As Kenya commemorates one year since the fatal air crash that cost 14 lives, among them, six MPs, in the country’s North Eastern Province, Africa’s air safety record has come under scrutiny.
According to the EU and Federation Aviation Administration (FAA), Africa had the worst aviation safety and security record in the world, in 2006. While the continent accounted for just three percent of global air traffic in 2005, it was responsible for 37 percent of fatal air accidents. Consequently, the move by the International Air Transport Association (IATA) demanding that its members be IATA Operational Safety Audit (IOSA) compliant by 2008 is welcome news.

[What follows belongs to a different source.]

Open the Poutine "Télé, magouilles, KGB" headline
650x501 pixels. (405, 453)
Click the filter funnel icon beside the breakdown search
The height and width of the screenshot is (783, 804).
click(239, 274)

Christian Folly-Kossi, secretary-general of the African Airlines Association blames the poor safety record on older generation western and Russian made aircraft, which have been flying for more than 20 years.
African Union reports that Africa is lagging far behind the rest of the world. Poor management and high operating costs are some of the factors that have hindered the potential for growth and the capacity of African airlines to cope with the growing competition. And although the challenges of strengthening the air transport are overwhelming they are attainable. The AU commission's 2007 strategic plan contains a priority programme for developing transport in Africa.
Kenya’s bid to make use of old technology as a safety measure is a clear expose of the lack of seriousness on matters pertaining air safety. This is coupled with other challenges such as aircraft delays, loss of baggage, poor meals and customer relations among others.
Air transport is a vital channel of connecting with the rest of the world for exchange of expertise, goods and technology. The focus should be towards making air travel in Africa safer, reliable, and increasing intra Africa connectivity. Africa’s airlines, governments and airports should not kill this golden goose by neglecting precision, value addition, global standards and politicizing its operations.